Amidst the adjustments to the BMX calendar and a reminder about new time trial position rules in the UCI’s Sport and Technical bulletin for October was a half a page on the future shape of men’s pro cycling. It’s the first sighting in public of the plans to remodel the calendar and it promises radical change with fewer race days, fewer top teams and fewer races.
Less is More
This idea was mentioned ahead of September’s UCI Congress. As you can see from the slide above the big idea is a calendar is capped at 120 days of racing, compared to a total of 153 days of racing for the World Tour in 2014 to which teams can currently add many more days by picking racing from UCI European Tour and other continental circuits.
Promotion and Relegation
The other big idea is a clearer system of promotion and relegation. Teams can go in and out of the World Tour today but the rules are opaque. The reform proposes clearer promotion and relegation criteria with two divisions although it seems these will still race the top races but on a reduced basis, perhaps only getting a few invitations to fill their quota of 50 days per year.
Below this will be a third division with all the other teams and all the other races, a giant warehouse for teams and races that won’t fit in the sport’s shop window for 2020.
The slide above shows some of the calendar. The start moves to February which means the Town Down Under will get bumped forward. There will be no overlap between events meaning no based on today’s calendar it means Tirreno-Adriatico would not be run the same time as Paris-Nice, nor would the Canadian races in Québec clash with the Vuelta. That’s sensible but not without complications.
Note the “stage races cut to 5 or 6 days”. It does not mean the Tour de France is changing. But it’s possible to imagine the Dauphiné starting on a Tuesday in order to finish by Sunday and then being chased by the Tour de Suisse the following Tuesday.
There will be 16 teams in the first division and with no overlapping races there is no need for a team of 30 riders as you don’t need to field two teams of nine riders along with team cars, soigneurs, mechanics and more so the team size will be reduced substantially. Fewer riders, fewer staff.
Another slide and more a statement of the obvious. But note “quality accommodation” is mentioned, cycling’s a sport where millionaire riders stay in cheap motels to do their work. It’s part of the job but riders do notice it when they stay in a swanky starred hotel in Doha or Montreal.
Cycling’s calendar and structure is a jumbled mix that has grown up over a century. It’s dysfunctional, confusing and often unsustainable. Any consultancy firm tasked with looking at things would see the obvious problems of overlapping races, confusing rules and so from afar.
But this mess is also charming, open and varied. It might take newcomers more than a moment to learn the intricacies of the calendar but this is part of the sport’s heritage. Imagine a wild wood with ancient trees compared to a forestry plantation with its neat rows, one is a healthier ecosystem than the other.

## Data extract
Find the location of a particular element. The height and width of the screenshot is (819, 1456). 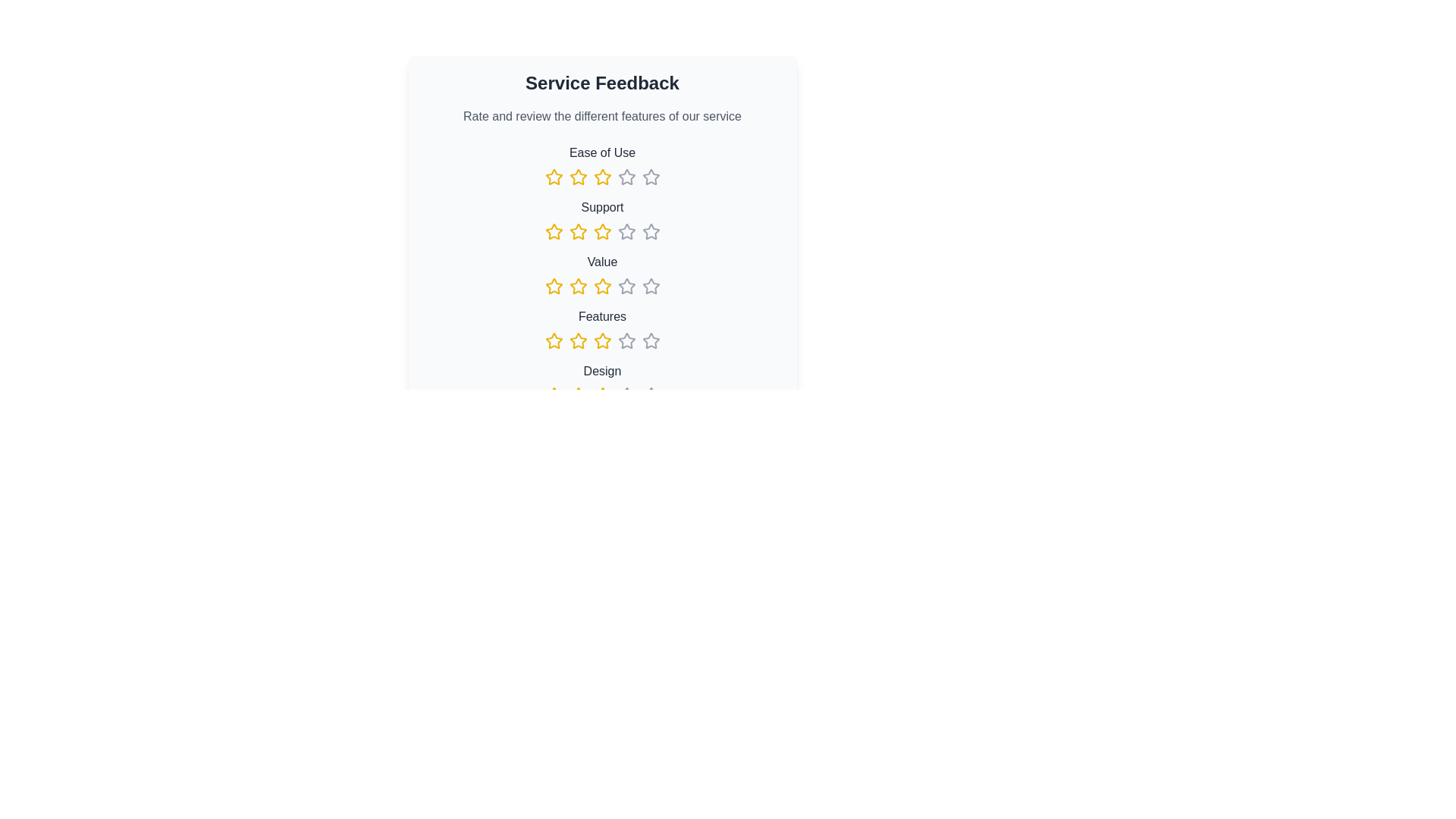

the last star-shaped icon in the rating component for 'Ease of Use' is located at coordinates (651, 177).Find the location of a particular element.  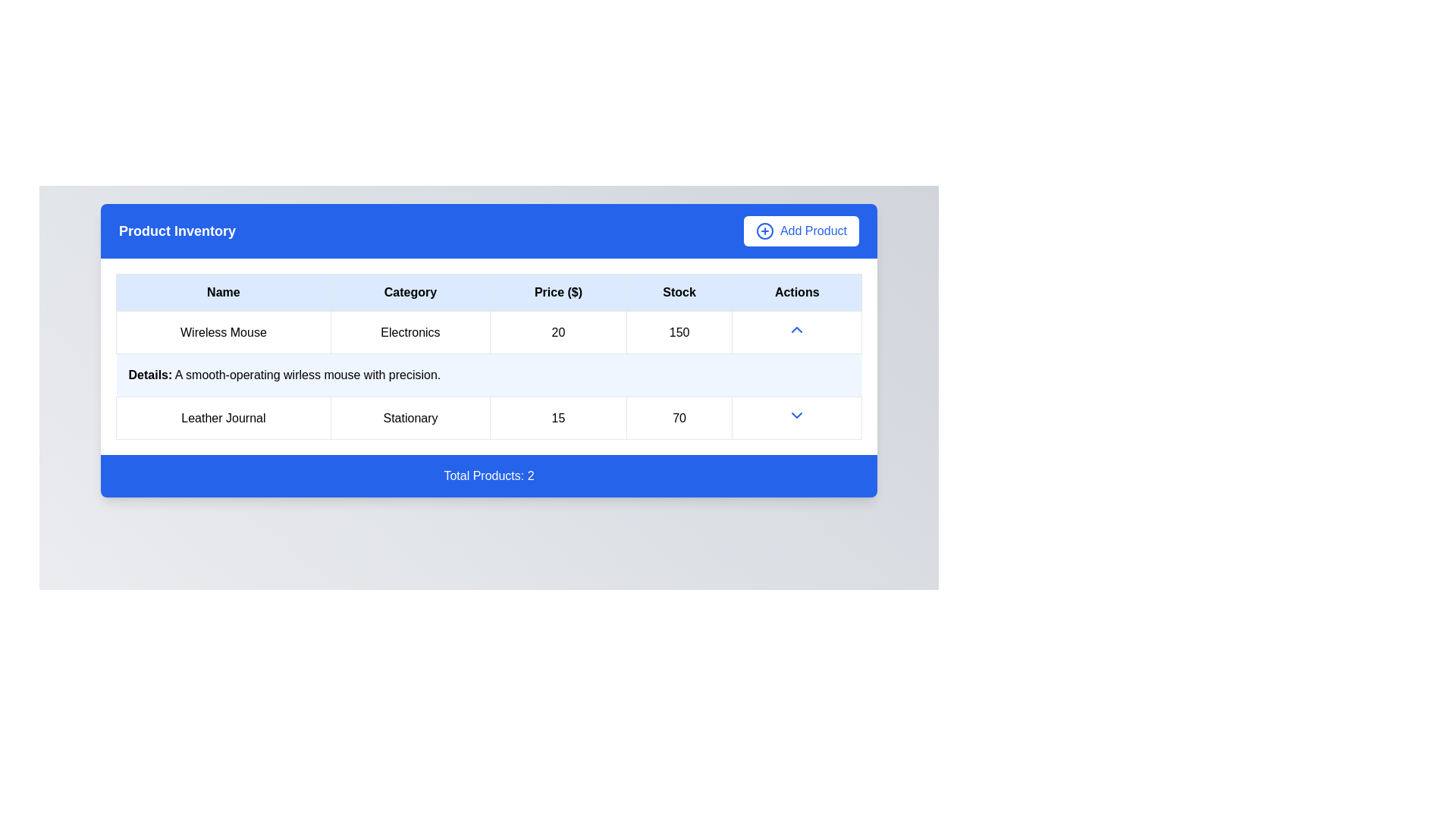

## To do
Continue the article on the UCI's plans to overhaul men's pro cycling, starting right after its final sentence.

## Task response
Streamlining the calendar makes a lot of sense. Ever since this blog’s been going I’ve said overlapping races on the World Tour calendar is wrong. But at the lower level hasn’t been too much of a problem. For example the Tour of Austria runs in July but everyone wins. Those not selected for the Tour can get some racing and locals in Austria enjoy a decent race on their doorstep. Bring in exclusivity and it’s Adieu to the Tour of Austria because with no big teams taking part the interest could dry up. Whether this is pruning back weak races that are slowly dying or an enforced execution remains to be seen.
One Race at a Time
The calendar will have blocks of racing where if a rider wants to race then they will have to do what is on at the time, rather than say, picking between the Tour of Britain or Vuelta as part of their pre-World Championship plan. It means there won’t be different pathways to the Tour de France, no longer can some opt for the Dauphiné whilst others try the Tour de Suisse. But funnelling all the best riders into the same race won’t guarantee the best racing, just because the Tour of the Basque Country stops overlapping with Paris-Roubaix won’t see Nairo Quintana try some cobbles or Tom Boonen scale the Alto de Arrate either. The variety of races will still require specialist skills and abilities.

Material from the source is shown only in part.